Your objective:
Among the entries below, only the lines from the one with "Viewport: 1000px width, 607px" through the one with "Мой профиль in" are to be retyped, exactly and without pictures.

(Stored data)
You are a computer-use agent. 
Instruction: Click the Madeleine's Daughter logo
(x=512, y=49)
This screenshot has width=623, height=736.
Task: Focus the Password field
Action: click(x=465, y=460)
==
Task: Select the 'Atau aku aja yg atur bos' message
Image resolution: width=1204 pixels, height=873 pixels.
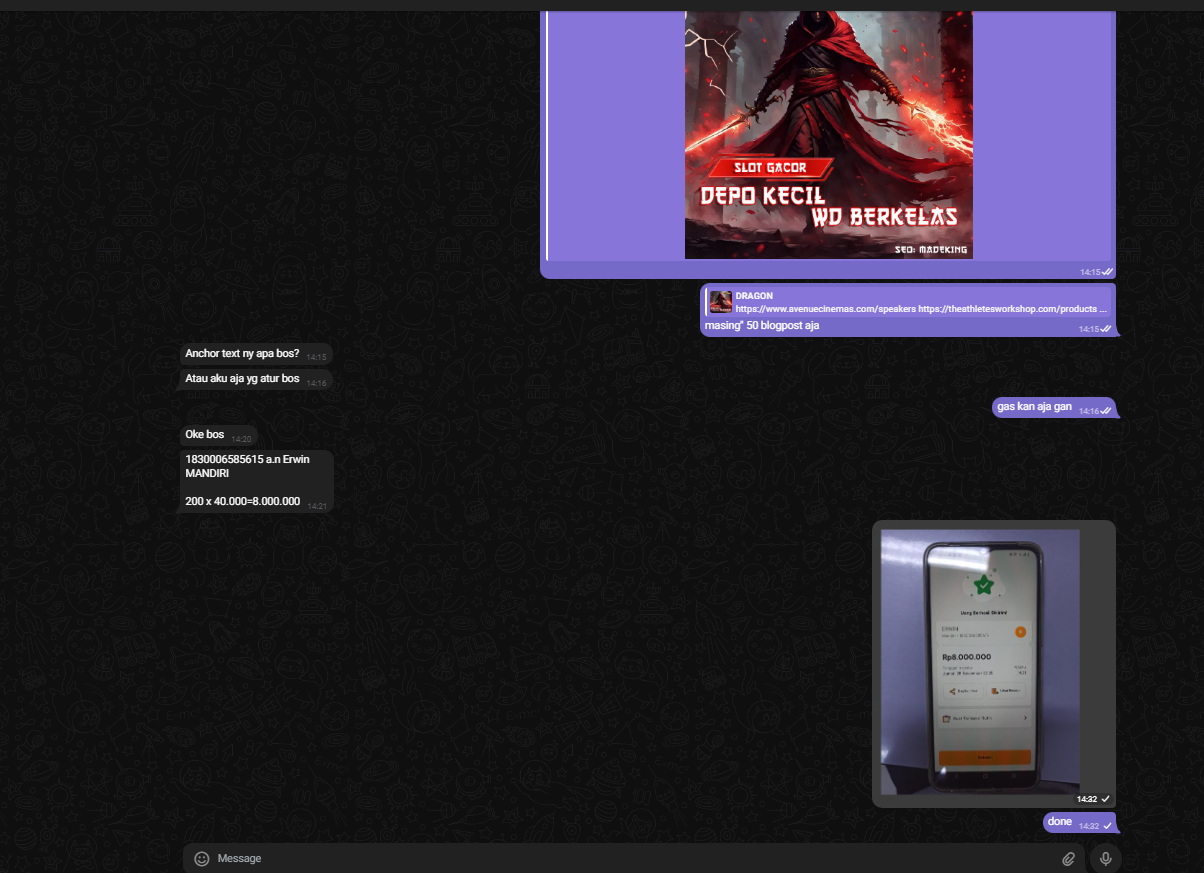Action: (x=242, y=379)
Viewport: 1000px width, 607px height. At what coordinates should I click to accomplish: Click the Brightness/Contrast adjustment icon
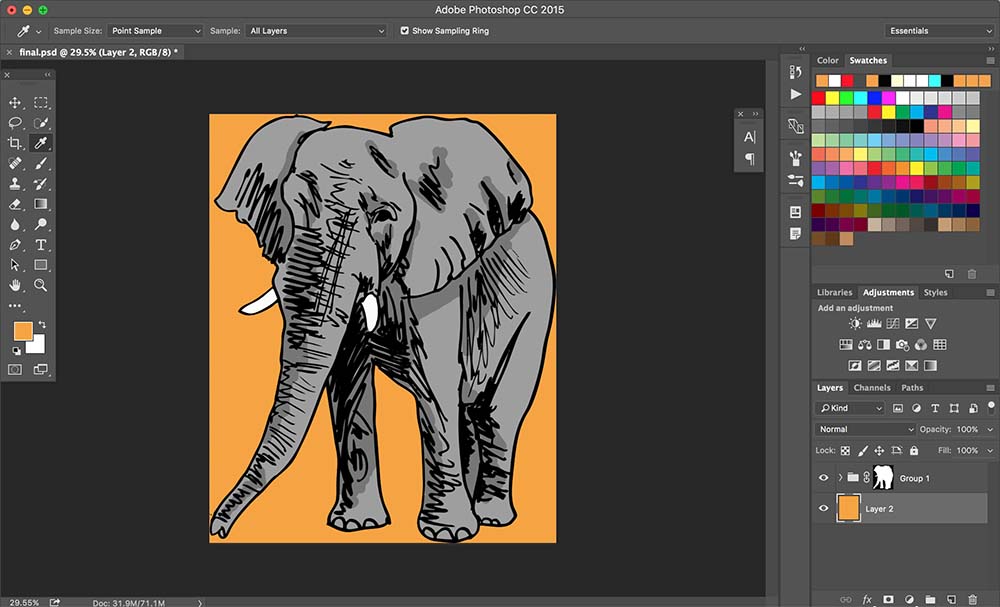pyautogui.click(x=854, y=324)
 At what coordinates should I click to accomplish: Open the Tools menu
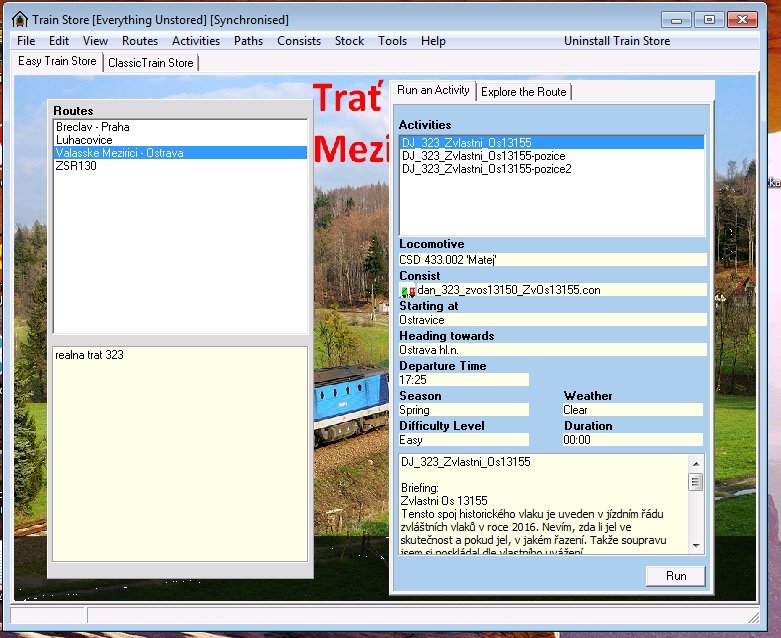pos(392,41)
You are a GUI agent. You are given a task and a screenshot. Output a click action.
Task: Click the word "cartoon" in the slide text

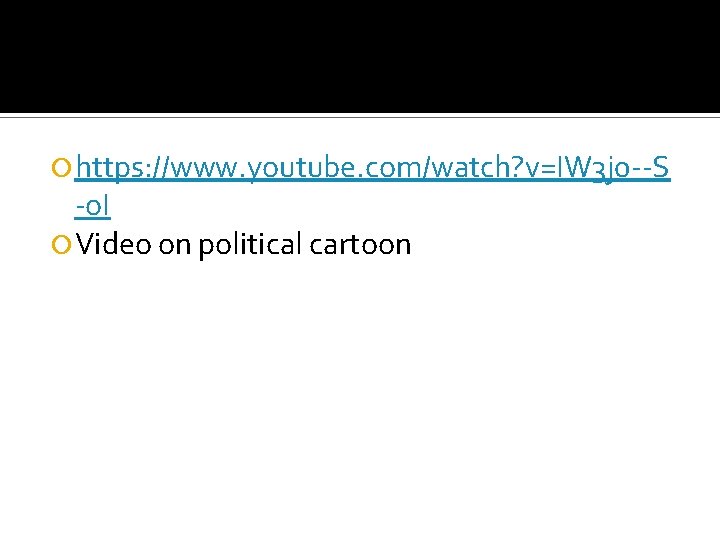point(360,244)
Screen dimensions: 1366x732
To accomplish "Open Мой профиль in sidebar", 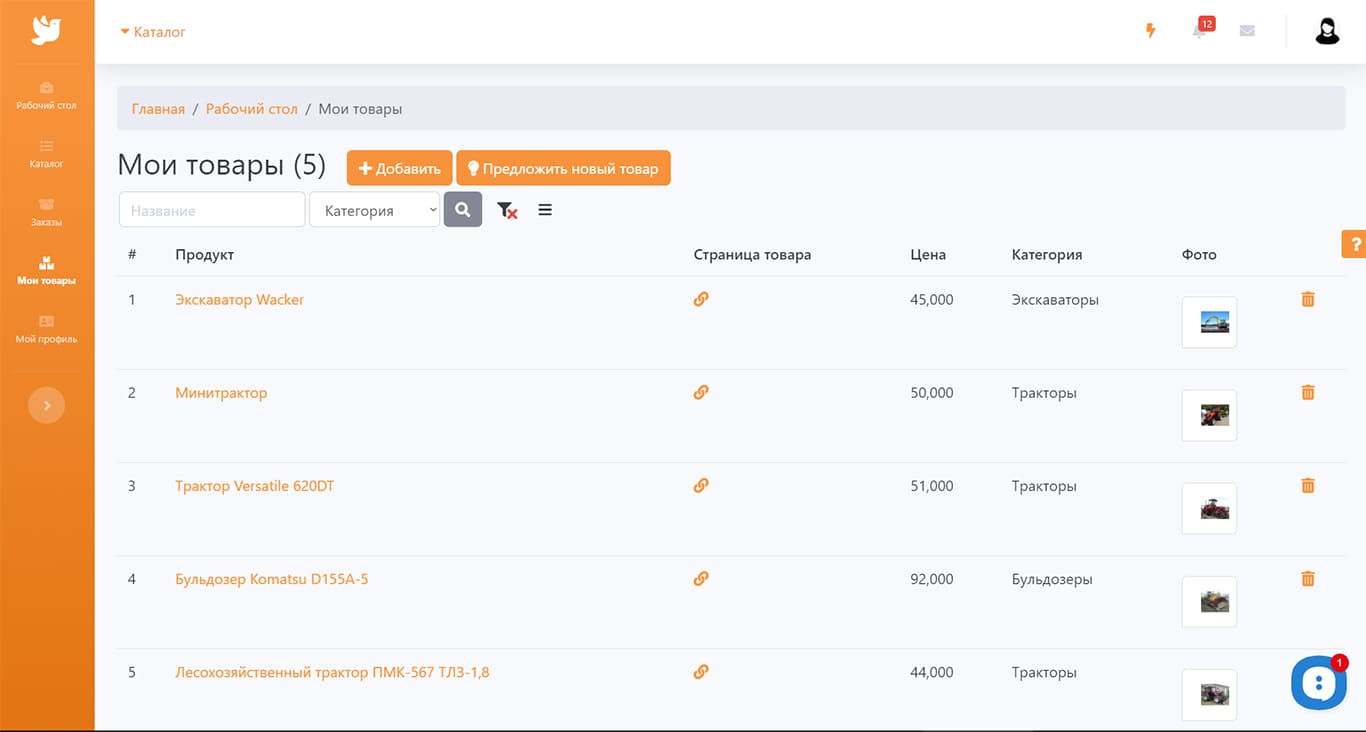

Written response:
Viewport: 1000px width, 607px height. At what coordinates should I click to accomplish: Click the Brightness/Contrast adjustment icon
pyautogui.click(x=854, y=324)
 At what coordinates should I click to accomplish: Open the Tools menu
pos(392,41)
You are a GUI agent. You are given a task and a screenshot. Output a click action.
Task: Click the word "cartoon" in the slide text

point(360,244)
Screen dimensions: 1366x732
To accomplish "Open Мой профиль in sidebar", 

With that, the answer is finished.